However, we believe that neither HR nor Learning and Development should own sales training. That may have made sense in the past, but it no longer fits today’s business environment.
Rather, these functions should be positioned as a trusted business partner to either the line or the sales organization. One reason for the change from owner to partner is that the world of sales and marketing is changing at breakneck pace, which is being driven by advancements in technology and evolving customer-buying behavior. Think of the way you buy products and services as a consumer as compared to 10 or 15 years ago. The “consumerization” that has plagued bricks-and-mortar stores has leaked into the business-to-business world.
Can HR or Learning and Development keep up with this level and degree of change occurring in sales and marketing in addition to keeping up with all of the change that is happening in their own world? It’s a lot to ask. Their role would be better served as a trusted partner to the business to ensure that good learning principles and practices get applied to helping the sales force develop the skills necessary to operate in this new environment that we are being pushed into – but not necessarily as the owner.
Don’t take away the efficiencies gained through a central Learning and Development group. There has to be scalability between the overall Learning and Development initiatives, modalities, and approaches that are used within an organization. Every learner within the organization can and should benefit from those practices.

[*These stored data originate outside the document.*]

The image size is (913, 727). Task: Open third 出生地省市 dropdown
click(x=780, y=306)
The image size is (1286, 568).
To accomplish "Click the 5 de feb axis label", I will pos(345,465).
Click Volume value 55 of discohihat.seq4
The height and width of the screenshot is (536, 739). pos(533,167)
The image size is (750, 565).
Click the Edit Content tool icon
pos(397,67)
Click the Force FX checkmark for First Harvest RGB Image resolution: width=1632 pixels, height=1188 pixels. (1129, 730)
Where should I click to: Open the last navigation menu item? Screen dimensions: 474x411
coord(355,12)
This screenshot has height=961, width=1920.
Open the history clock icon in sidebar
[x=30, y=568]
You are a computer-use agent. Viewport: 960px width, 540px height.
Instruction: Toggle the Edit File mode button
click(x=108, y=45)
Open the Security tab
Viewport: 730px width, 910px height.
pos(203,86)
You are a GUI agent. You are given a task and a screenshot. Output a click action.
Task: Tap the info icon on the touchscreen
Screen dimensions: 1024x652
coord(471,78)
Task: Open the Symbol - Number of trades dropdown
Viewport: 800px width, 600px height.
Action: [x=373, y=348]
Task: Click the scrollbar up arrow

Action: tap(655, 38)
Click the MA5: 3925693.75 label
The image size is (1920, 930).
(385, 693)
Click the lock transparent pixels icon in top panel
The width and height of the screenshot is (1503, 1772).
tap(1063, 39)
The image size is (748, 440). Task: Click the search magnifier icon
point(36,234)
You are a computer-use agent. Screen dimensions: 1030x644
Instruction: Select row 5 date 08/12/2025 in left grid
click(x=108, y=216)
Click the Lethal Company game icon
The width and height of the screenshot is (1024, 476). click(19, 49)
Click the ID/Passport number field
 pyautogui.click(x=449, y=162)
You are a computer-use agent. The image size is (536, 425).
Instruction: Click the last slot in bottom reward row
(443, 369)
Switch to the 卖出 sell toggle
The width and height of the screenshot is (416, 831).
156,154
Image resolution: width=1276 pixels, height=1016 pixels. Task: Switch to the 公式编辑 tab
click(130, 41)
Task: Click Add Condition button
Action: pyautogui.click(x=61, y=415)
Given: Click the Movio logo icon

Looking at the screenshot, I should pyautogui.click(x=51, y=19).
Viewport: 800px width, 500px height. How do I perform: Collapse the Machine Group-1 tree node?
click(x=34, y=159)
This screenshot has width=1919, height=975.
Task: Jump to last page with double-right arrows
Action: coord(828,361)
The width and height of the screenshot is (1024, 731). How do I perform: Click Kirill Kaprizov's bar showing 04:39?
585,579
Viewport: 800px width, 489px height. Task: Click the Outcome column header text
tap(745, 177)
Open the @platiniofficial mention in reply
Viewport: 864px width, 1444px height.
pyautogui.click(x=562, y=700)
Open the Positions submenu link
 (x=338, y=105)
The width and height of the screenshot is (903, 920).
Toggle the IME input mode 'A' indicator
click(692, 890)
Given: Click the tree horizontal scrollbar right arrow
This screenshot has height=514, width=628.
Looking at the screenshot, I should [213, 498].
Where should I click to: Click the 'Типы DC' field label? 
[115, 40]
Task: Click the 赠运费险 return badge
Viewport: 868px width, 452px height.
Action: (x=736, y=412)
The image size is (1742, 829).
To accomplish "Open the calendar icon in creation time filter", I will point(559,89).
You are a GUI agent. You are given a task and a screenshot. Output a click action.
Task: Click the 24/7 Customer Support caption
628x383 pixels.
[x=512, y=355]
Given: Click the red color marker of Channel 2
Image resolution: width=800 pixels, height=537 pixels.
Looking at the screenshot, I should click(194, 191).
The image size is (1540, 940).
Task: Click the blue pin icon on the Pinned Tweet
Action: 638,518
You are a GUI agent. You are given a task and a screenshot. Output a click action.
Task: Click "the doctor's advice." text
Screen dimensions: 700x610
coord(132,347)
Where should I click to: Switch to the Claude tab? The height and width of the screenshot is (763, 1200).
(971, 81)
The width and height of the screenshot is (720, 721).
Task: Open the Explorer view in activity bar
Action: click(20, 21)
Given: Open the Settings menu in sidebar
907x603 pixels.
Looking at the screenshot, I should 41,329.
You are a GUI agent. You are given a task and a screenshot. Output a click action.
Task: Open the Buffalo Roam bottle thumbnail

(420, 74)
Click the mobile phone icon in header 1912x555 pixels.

It comes down to forging a collaborative partnership between HR and the business units, but allowing the subject-matter experts to drive the training. HR and Learning and Development reps are not subject-matter experts in sales, although they are not subject-matter experts in accounting either. But it is a real wake up call for many HR professionals to say, “You are going to have to become a bit of an expert and live in the world of your learning audience in order to really be collaborative.” The takeaway is that HR should no longer own the process.
However, HR should take ownership of working with the VP of Sales and with all of the sales management. Travel to the field, get to learn what sales trainers are putting out there, and then start to think about what things you can help them with, how you can collaborate on new and different ways of practical, relevant training approaches. As learners, sales teams need to know that there are new learning models and approaches, in which HR should be an expert.